◆ **WHAT THE TASK ASKS**
Write out again, exactly as they appear, the lines from the start of the data below through the line with "Task: Expand the"; no pictures.

[Saved entries]
------------

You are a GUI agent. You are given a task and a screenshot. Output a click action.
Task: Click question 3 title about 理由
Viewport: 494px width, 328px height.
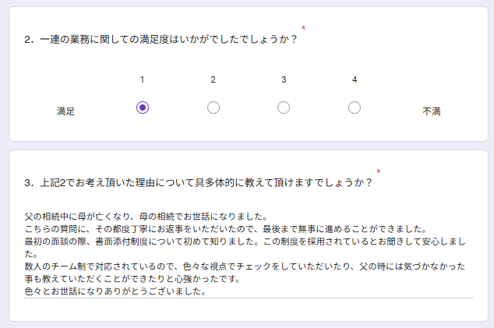[x=198, y=183]
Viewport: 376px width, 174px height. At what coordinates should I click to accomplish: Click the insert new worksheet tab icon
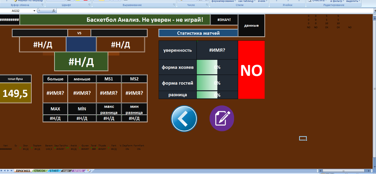89,171
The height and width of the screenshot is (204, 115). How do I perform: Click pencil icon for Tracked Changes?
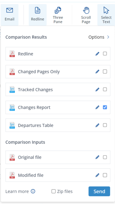[x=97, y=90]
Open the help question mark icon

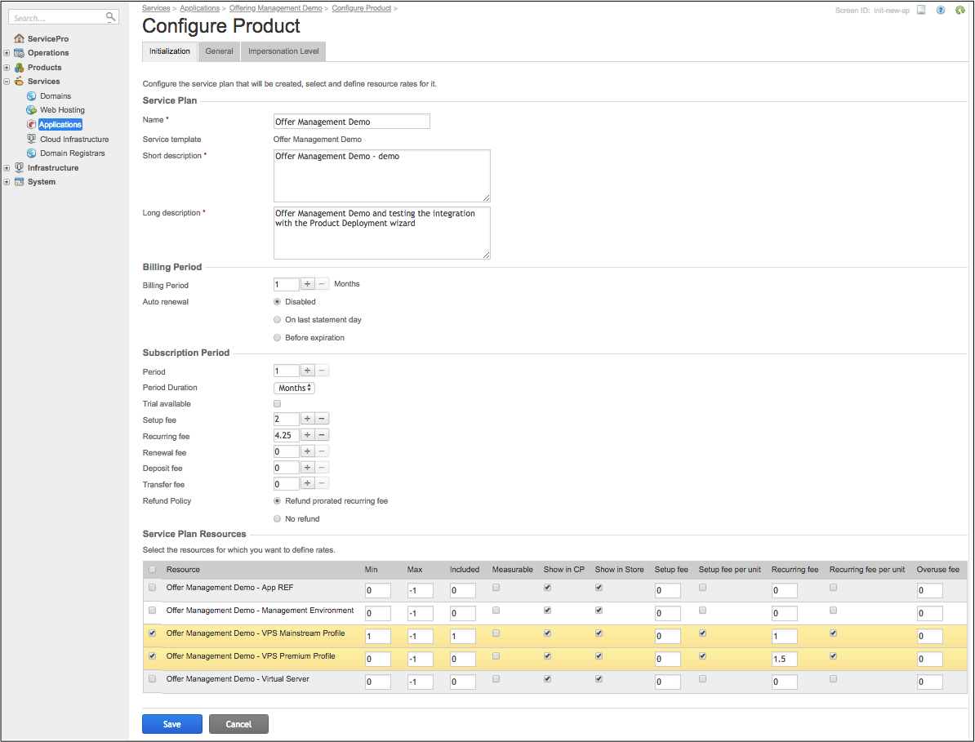pos(940,11)
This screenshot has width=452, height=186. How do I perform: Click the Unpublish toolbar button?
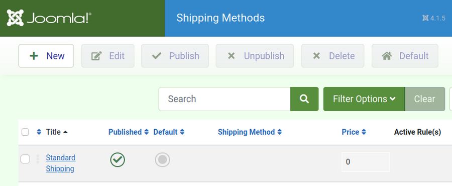pos(255,56)
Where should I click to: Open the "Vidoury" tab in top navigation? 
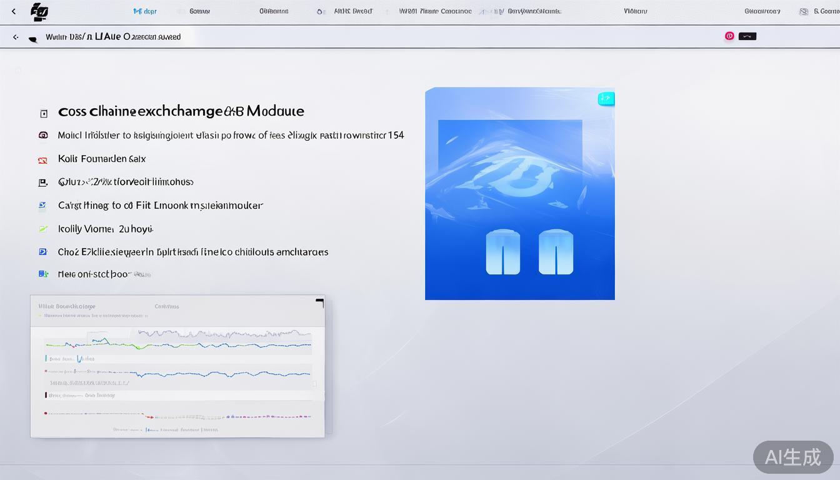tap(636, 11)
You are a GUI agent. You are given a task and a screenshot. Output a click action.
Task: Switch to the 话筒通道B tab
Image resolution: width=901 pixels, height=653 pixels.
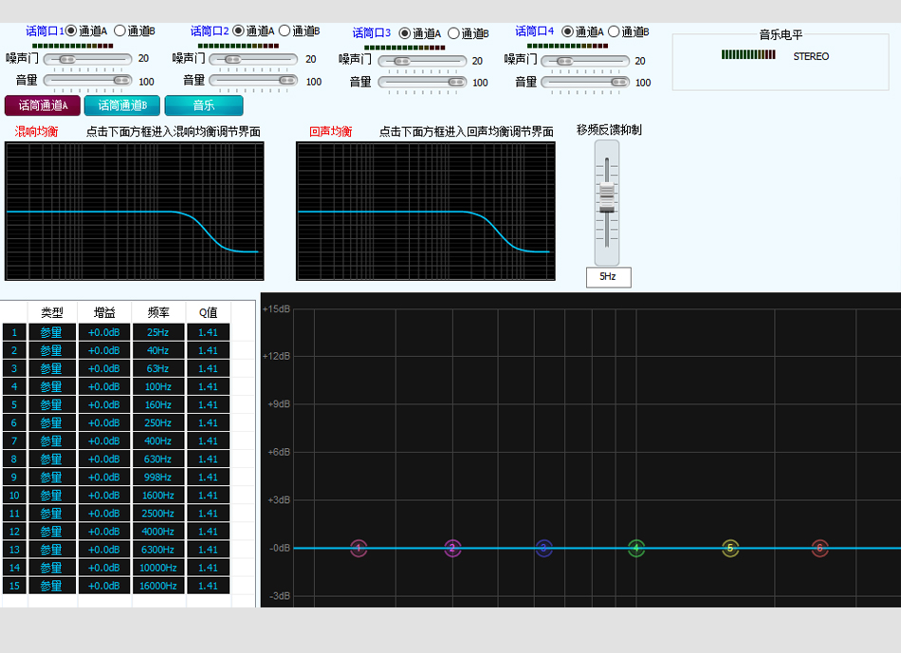point(121,105)
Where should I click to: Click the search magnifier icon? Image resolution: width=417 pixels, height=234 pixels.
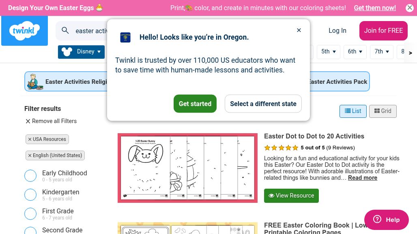(65, 30)
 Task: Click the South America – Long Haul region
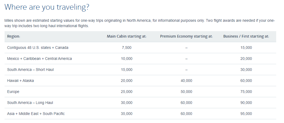pyautogui.click(x=30, y=103)
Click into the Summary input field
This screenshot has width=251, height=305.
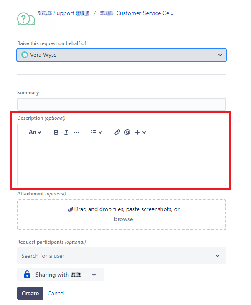point(122,104)
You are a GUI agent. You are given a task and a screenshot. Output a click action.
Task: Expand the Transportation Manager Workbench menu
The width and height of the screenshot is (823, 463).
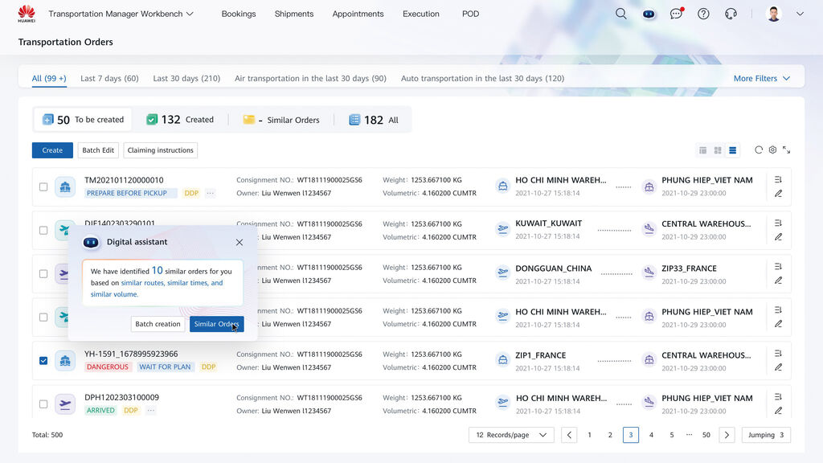point(121,14)
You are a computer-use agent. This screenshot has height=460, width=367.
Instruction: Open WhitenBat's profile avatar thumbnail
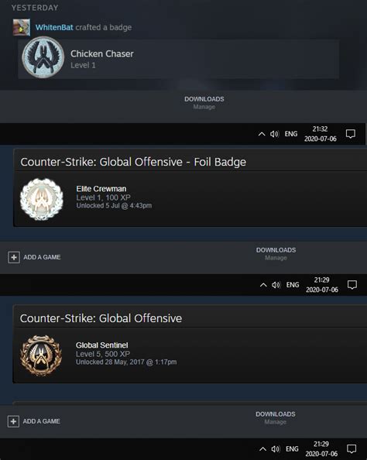coord(22,27)
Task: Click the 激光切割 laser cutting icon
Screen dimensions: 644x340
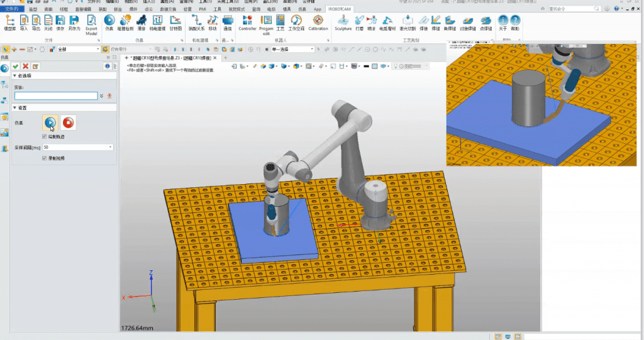Action: point(406,23)
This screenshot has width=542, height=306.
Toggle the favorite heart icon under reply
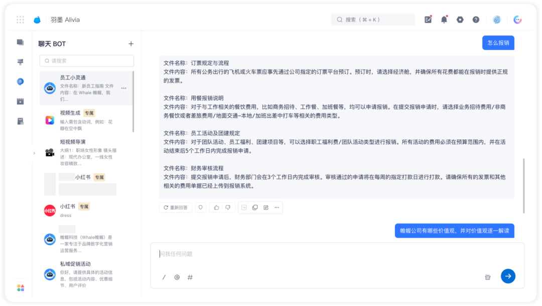[200, 208]
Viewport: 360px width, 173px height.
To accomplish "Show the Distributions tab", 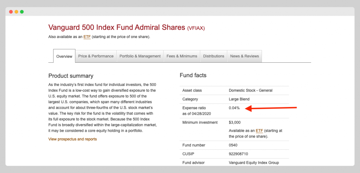I will point(213,56).
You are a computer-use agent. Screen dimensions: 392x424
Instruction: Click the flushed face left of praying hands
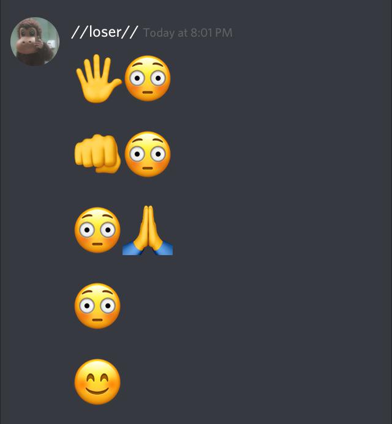pos(97,230)
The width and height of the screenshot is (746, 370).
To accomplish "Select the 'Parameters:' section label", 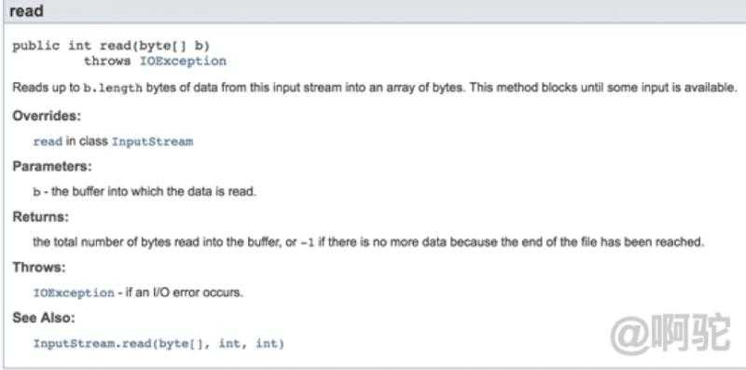I will [52, 167].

------------

◆ **SOLUTION TO THE EXERCISE**
You are a GUI agent. You are given a task and a screenshot. Output a click action.
Task: Click question 3 title about 理由
Viewport: 494px width, 328px height.
[x=198, y=183]
Viewport: 376px width, 174px height. At what coordinates should I click to accomplish: Click the insert new worksheet tab icon
89,171
The height and width of the screenshot is (204, 115). How do I perform: Click pencil icon for Tracked Changes?
[x=97, y=90]
Open the help question mark icon

pos(940,11)
This screenshot has width=452, height=186. How do I perform: Click the Unpublish toolbar button?
pos(255,56)
Where should I click to: Open the "Vidoury" tab in top navigation? 
tap(636, 11)
You are a GUI agent. You are given a task and a screenshot. Output a click action.
Task: Switch to the 话筒通道B tab
Image resolution: width=901 pixels, height=653 pixels.
point(121,105)
Where should I click to: Click the search magnifier icon? Image resolution: width=417 pixels, height=234 pixels.
(65, 30)
 Task: Click the South America – Long Haul region
pyautogui.click(x=30, y=103)
Click into the Summary input field
This screenshot has width=251, height=305.
point(122,104)
You are a GUI agent. You are given a task and a screenshot. Output a click action.
Task: Expand the Transportation Manager Workbench menu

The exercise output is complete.